> _Task set_
- A) Using the bug report about the SpikingBrain-7B model, list every entry under its "Environment" heading, giving each label with its value.
- B) Extend the bug report about the SpikingBrain-7B model, starting after its last line.

> _Passage to read_
● ● ● ● ● ● ●

Skip to content

SpikingBrain-7B Model Produces Gibberish Output in PyTorch/Transformers #31

@SoulFireMage

Description

@SoulFireMage

SpikingBrain-7B Model Produces Gibberish Output in PyTorch/Transformers

Summary

Both the V1-7B-base and V1-7B-sft-s3-reasoning models produce nonsensical Chinese characters instead of coherent responses when using standard PyTorch/Transformers inference, despite following all setup instructions.

Environment

  • OS: Windows 11 with WSL2 Ubuntu 22.04
  • GPU: NVIDIA RTX 3080 Ti (12GB VRAM)
  • CUDA: 12.4
  • PyTorch: 2.6.0+cu124
  • Transformers: 4.45.0 (as specified in model config)
  • flash-attention: 2.7.3 (compiled successfully)
  • Model: V1-7B-sft-s3-reasoning (all 15 shards downloaded via ModelScope)

● ● ● ● ● ● ●

> _Data provided_
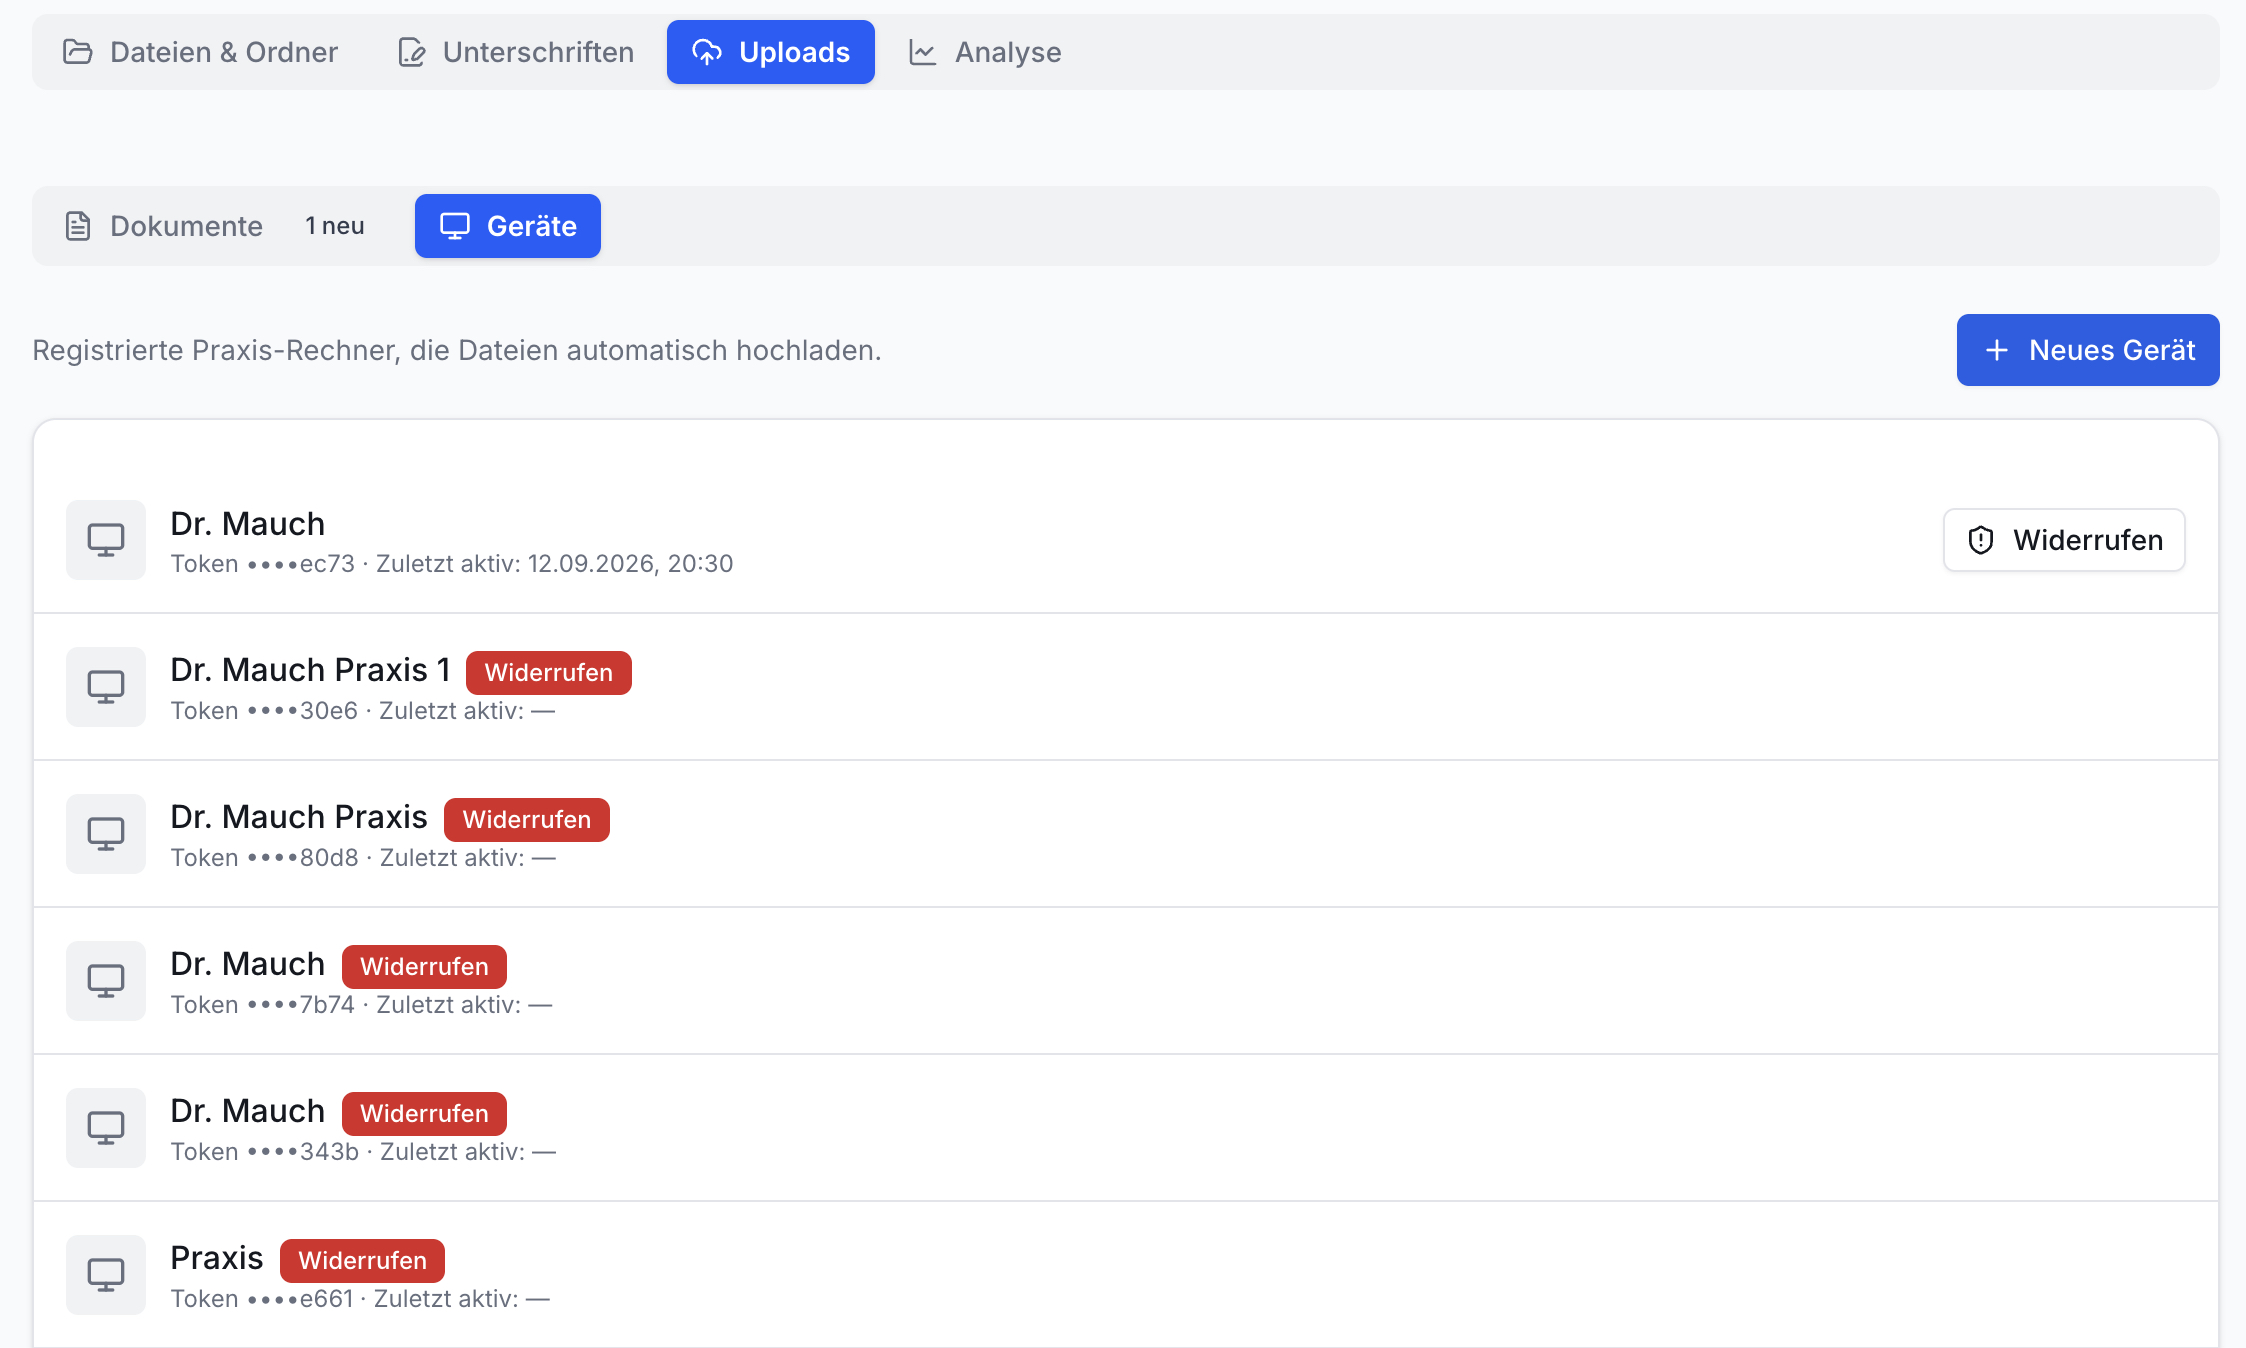Image resolution: width=2246 pixels, height=1348 pixels.
Task: Revoke the active Dr. Mauch device
Action: pyautogui.click(x=2064, y=540)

● ● ● ● ● ● ●

> _Replies_
- A)
- OS: Windows 11 with WSL2 Ubuntu 22.04
- GPU: NVIDIA RTX 3080 Ti (12GB VRAM)
- CUDA: 12.4
- PyTorch: 2.6.0+cu124
- Transformers: 4.45.0 (as specified in model config)
- flash-attention: 2.7.3 (compiled successfully)
- Model: V1-7B-sft-s3-reasoning (all 15 shards downloaded via ModelScope)

- B)
Installation Steps Completed

  1. Installed PyTorch 2.6.0 with CUDA 12.4 support
  2. Compiled flash-attention 2.7.3 in WSL2 Ubuntu (191MB wheel, successful)
  3. Installed nvidia-cuda-toolkit for nvcc compiler
  4. Downloaded V1-7B-sft-s3-reasoning model via ModelScope snapshot_download
  5. Verified all 15 pytorch_model shards present (~14GB total)
  6. Used transformers==4.45.0 (downgraded from 4.55.2 due to API incompatibility)

Issues Encountered

Issue 1: Chinese Gibberish Output

Expected: Coherent English responses to simple questions
Actual: Random Chinese characters with no semantic meaning

Example:

Question: "What is 2 + 2? Answer briefly."
Output: "院学院学院学院学院学院学院学院学院学院学院学院城市"

This output doesn't translate to meaningful text even in Chinese.

Issue 2: Extremely Slow Inference

  • Model loading: 10+ minutes initially (improved to 2 seconds after tokenizer fix)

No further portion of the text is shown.